EXERCISE DATA:
+++

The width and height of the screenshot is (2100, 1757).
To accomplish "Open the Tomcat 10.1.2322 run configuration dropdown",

+++

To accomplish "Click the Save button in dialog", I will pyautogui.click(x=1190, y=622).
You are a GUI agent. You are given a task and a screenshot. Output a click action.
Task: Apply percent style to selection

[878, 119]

+++

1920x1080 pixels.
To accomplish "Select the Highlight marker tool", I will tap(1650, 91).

+++

EXERCISE DESCRIPTION: When a line of the data above holds the string "will", count it, and reply with the resulting number only.

YOUR SOLUTION: 2